Few stock newsletter writers have beaten the market in both the 2007-09 bear market and the current bull market — but those who have are saying this isn’t the time to ditch stocks, according to newsletter tracker Mark Hulbert.
Only six of the 200 or so advisers Hulbert tracks produced market-beating returns in both the current bull and the previous bear, Hulbert writes in The Wall Street Journal. “Though only three provide a specific forecast of where the S&P 500 will trade at the end of the year, all six believe that you should remain at or close to fully invested in your equity portfolios,” he says. “The predictions of the three that offer a specific forecast: a full-year rise of 10%, 10% to 15% and 15%.” The other three advisers aren’t offering a specific forecast but “are nevertheless remaining fully invested in their model portfolios, for several reasons: None gives high odds of a 2008-09 magnitude bear market beginning this year — and they believe that, even if market were to be flat for the rest of the year, well-chosen stocks should still provide a handsome return,” Hulbert says.

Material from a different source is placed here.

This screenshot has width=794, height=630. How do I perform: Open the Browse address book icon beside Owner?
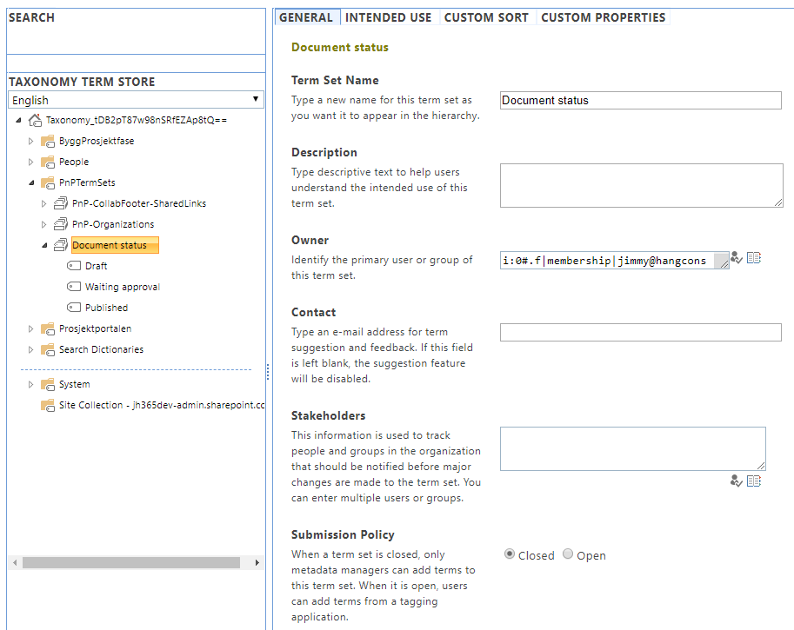[754, 258]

In addition, these advisers don’t believe in short term market timing. “Short-term trading can be a fun game, but we don’t believe it leads to investing success,” Tom Gardner of The Motley Fool, which has three separate newsletters that have beaten the market in the bull and the preceding bear, said. Gardner told Hulbert that he thinks the Fool’s newsletters have succeeded because of their buy-and-hold strategy.
Hulbert also says that right now, stocks that are liked by two or more of the six advisers tend to be those projected to produce strong growth.